The 2015 and 2017 WNBA Finals MVP said when she thinks of the LSU Final Four teams, she thinks of the legacy former head coach Sue Gunter left behind.
“It all starts with Coach Gunter,” Fowles said. “When you try to put all those memories into perspective, you reflect on who Coach Gunter was and how she carried herself as a woman.”
Gunter coached the LSU women’s basketball team from 1982-2004. While at LSU, she was named SEC Coach of the Year in 1997 and 1999 and accumulated an overall record of 708-308. Gunter completed her career as the third-winningest women’s basketball coach in NCAA history behind Jody Conradt (Texas) and Pat Summitt (Tennessee).
“When I think of those Final Four teams, the memories and legacies that come to mind is Coach Gunter,” Fowles said. “I try to mimic her characteristics because she carried herself so well.”
Not only will Fowles be reunited with her LSU teammates, but she will be reunited with several of her favorite foods and restaurants.
“Of course, pork loins.
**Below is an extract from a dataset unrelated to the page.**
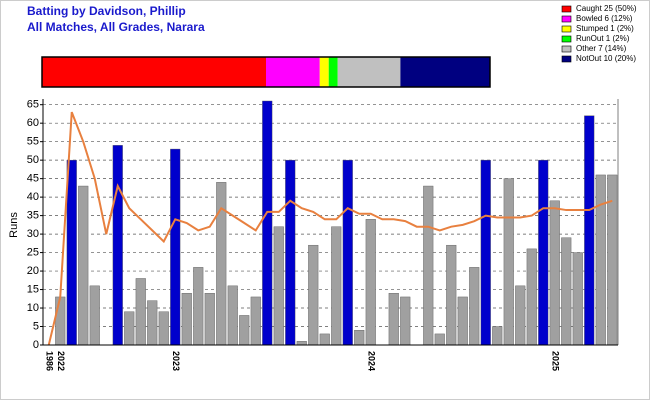 This screenshot has height=400, width=650. I want to click on legend-label: Other 7 (14%), so click(602, 48).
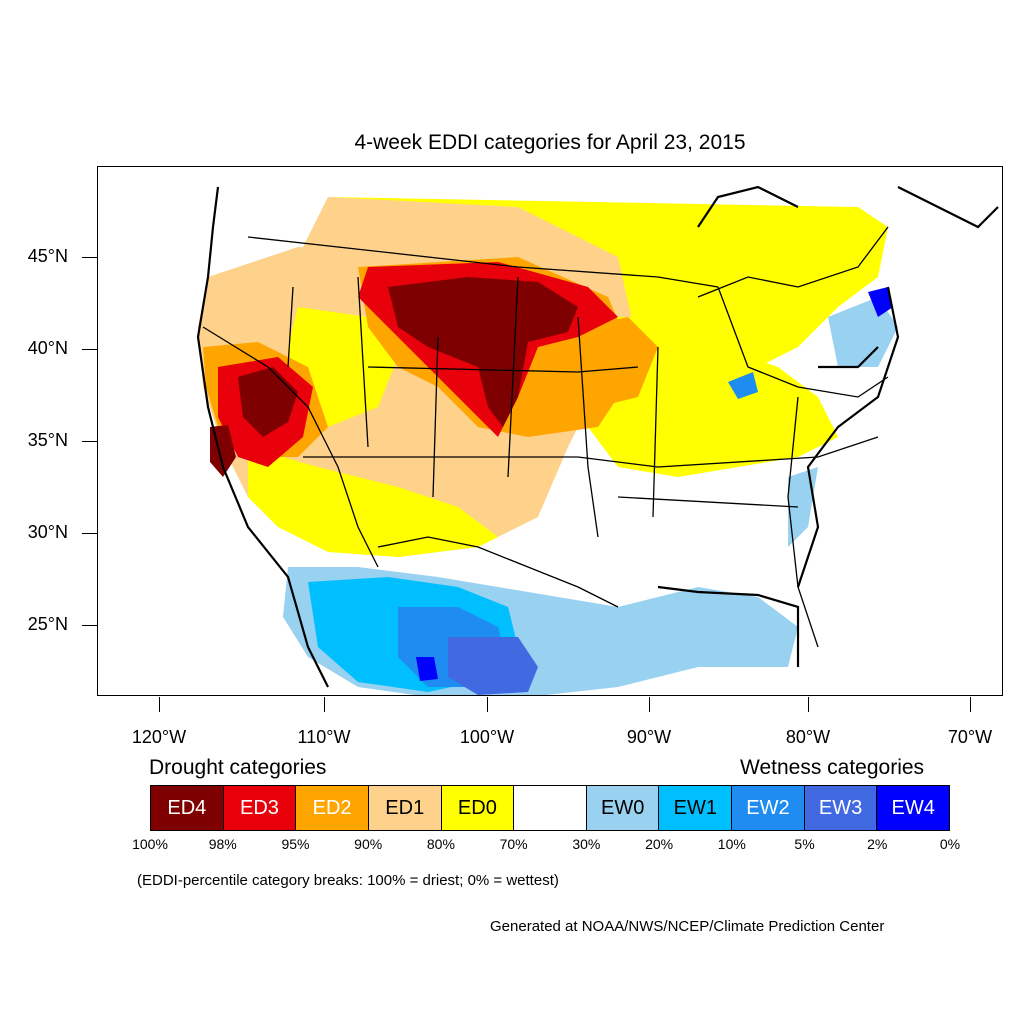  What do you see at coordinates (478, 808) in the screenshot?
I see `legend-cell-ed0: ED0` at bounding box center [478, 808].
That’s a must,” she said. “I want to get to Sammy’s Grill and Izzo’s Illegal Burrito.”
Fowles also mentioned she brought the Louisiana staples of Crystal Hot Sauce and Tony Chachere’s seasoning to the Olympic Games in 2008, 2012 and 2016.
“When I’m in Minnesota, Miami or overseas, I have to have those,” Fowles said. “I miss the food in Baton Rouge all the time.”
In preparation for the 2017-18 LSU women’s basketball season, Fowles said she is eager to meet and watch the new team in action.
“I’m curious to see what they are bringing to the table to be successful,” Fowles said. “I know it’s been a tough road for these girls, but I’m excited to meet them from that perspective.”
A few pieces of advice Fowles plans to give to the LSU women’s basketball team is to always be aware and leave behind a legacy. Fowles explained being aware of her surroundings has followed her since she graduated from LSU.
“You’re always a role model in someone’s mind, so you have to be aware all the time,” Fowles said. “When I was at LSU, I was asked by my coaches, ‘What legacy are you going to leave behind’ and ‘What can you do for LSU?’”
Fowles said she wants to share that same advice from nearly 10 years ago to the current LSU women’s basketball team. Fowles also stressed the importance of how many opportunities LSU provides to student- athletes.
“When I was at LSU, I had so many opportunities,” she said. “I want to make sure those girls realize that once I talk with them.”
Currently, Fowles juggles her professional career in the WNBA and the Women’s Chinese Basketball Association with her philanthropic work. Fowles started the Sylvia Fowles Family Fund in 2010. The Sylvia Fowles Family Fund provides for children in need.
“I was motivated to start the Sylvia Fowles Family Fund because of my upbringing,” Fowles said. “I was surrounded by people who were more fortunate than me, and they helped me stay focused. I’m very grateful for that and it led to the Sylvia Fowles Family Fund.”
She is also a spokesperson for Citizens United for Research in Epilepsy (CURE). Fowles has two nephews that suffer from epilepsy, and they inspired her to speak out about the disorder.
Fowles’ jersey retirement ceremony and recognition of the 2006, 2007 and 2008 LSU Women’s Final Four teams take place at the PMAC this Sunday, November 12. The jersey retirement ceremony will begin at 1:30 p.m., followed by the Lady Tigers’ game against Southeastern Louisiana at 2 p.m.